In the end, if time permits, we will switch to memory cost show a simple hashing algorithm that can shrink memory requirements associated with classification problems exponentially! Using our algorithms, we can train 100,000 classes with 400,000 features, on a single Titan X while only needing 5% or less memory required to store all the weights. Running a simple logistic regression on this data, the model size of 320GB is unavoidable.

Bio: Anshumali Shrivastava is an assistant professor in the computer science department at Rice University. His broad research interests include randomized algorithms for large-scale machine learning. He is a recipient of National Science Foundation (NSF) CAREER Award, a Young Investigator Award from Air Force Office of Scientific Research (AFOSR), and machine learning research award from Amazon. His research on hashing inner products has won Best Paper Award at NIPS 2014 while his work on representing graphs got the Best Paper Award at IEEE/ACM ASONAM 2014. Anshumali got his PhD in 2015 from Cornell University.
• Wednesday, October 3, 2018: Aditi Raghunathan (Stanford).
Topic. Certified Defenses against Adversarial Examples
Abstract. While neural networks have achieved high accuracy on standard image classification benchmarks, their accuracy drops to nearly zero in the presence of small adversarial perturbations to test inputs. Defenses based on regularization and adversarial training have been proposed, but often followed by new, stronger attacks that defeat these defenses.

Can we somehow end this arms race? In this talk, I will present some methods based on convex relaxations (with a focus on semidefinite programming) that output a certificate that for a given network and test input, no attack can force the error to exceed a certain value. I will then discuss how these certification procedures can be incorporated into neural network training to obtain provably robust networks. Finally, I will present some empirical results on the performance of attacks and different certificates on networks trained using different objectives.

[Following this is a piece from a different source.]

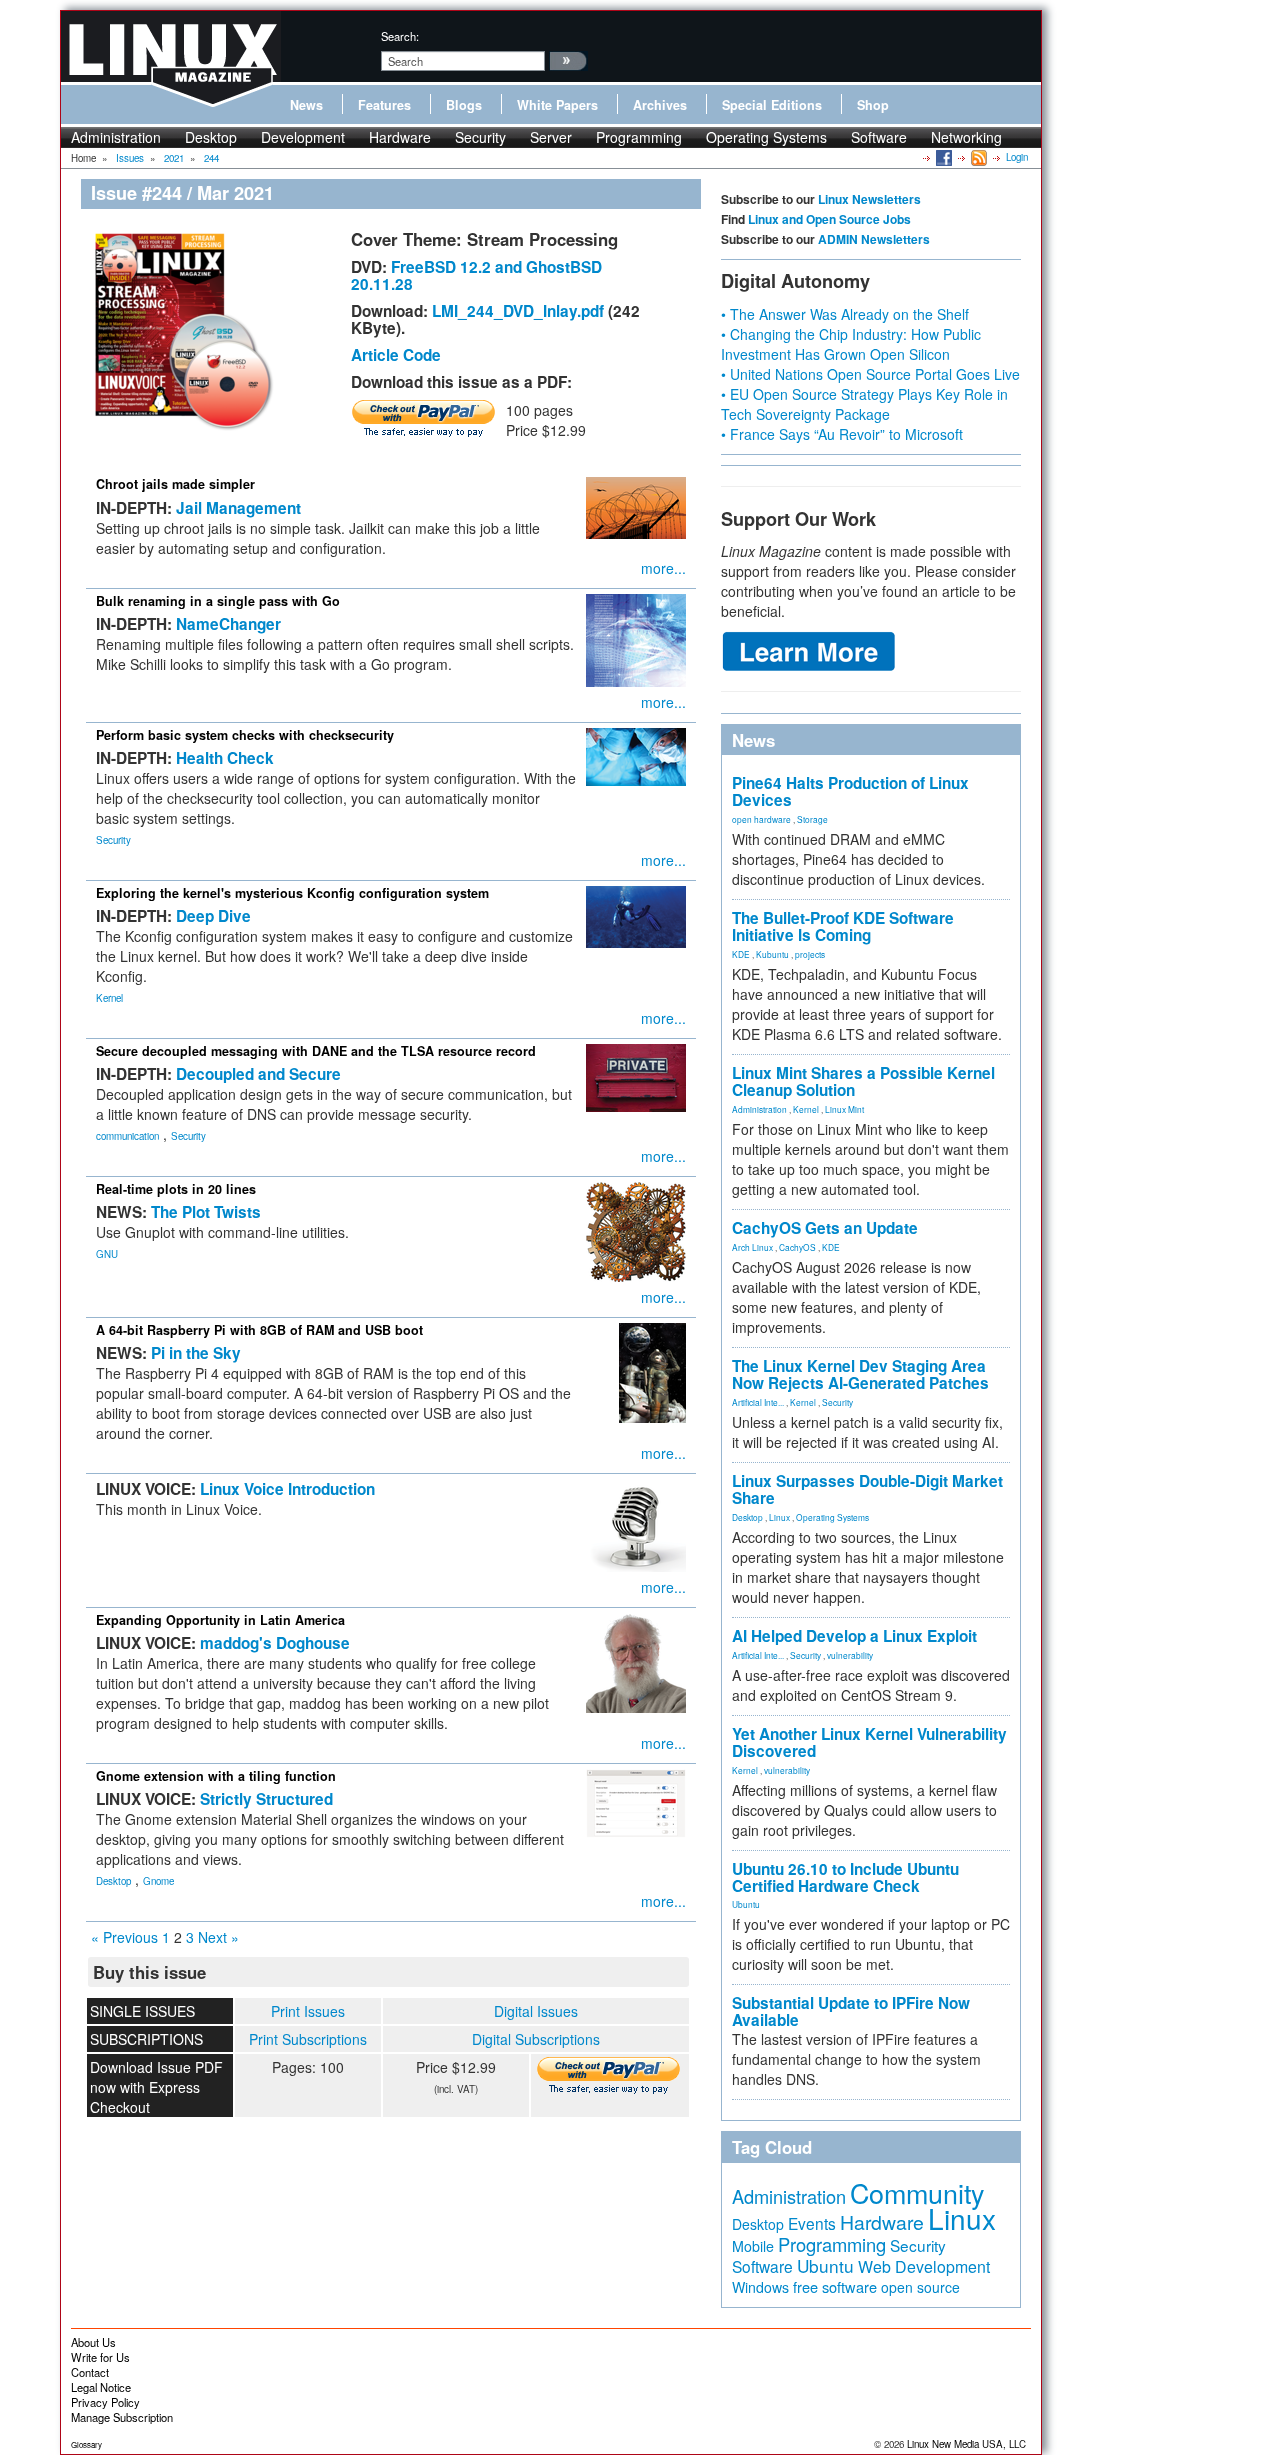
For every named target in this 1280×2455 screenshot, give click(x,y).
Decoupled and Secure (258, 1074)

Joint work with Jacob Steinhardt and Percy Liang.
• Wednesday, October 17, 2018: Dylan Foster (Cornell). [Time: 3-4pm]
Topic. Online Learning, Probabilistic Inequalities, and the Burkholder Method
Abstract. At first glance, online learning and martingale inequalities may not appear to be intrinically linked. We will showcase a recently discovered equivalence between existence of algorithms for online learning, martingale inequalities, and special "Burkholder" functions. Using this equivalence as a starting point, we define a notion of a sufficient statistic for online learning and use the Burkholder method---originally used to certify probabilistic martingale inequalities---to develop algorithms that only keep these sufficient statistics in memory. To demonstrate the power of the Burkholder method we introduce new efficient and adaptive algorithms for online learning, including an algorithm for matrix prediction that attains a regret bound corresponding to the variance term found in matrix concentration inequalities.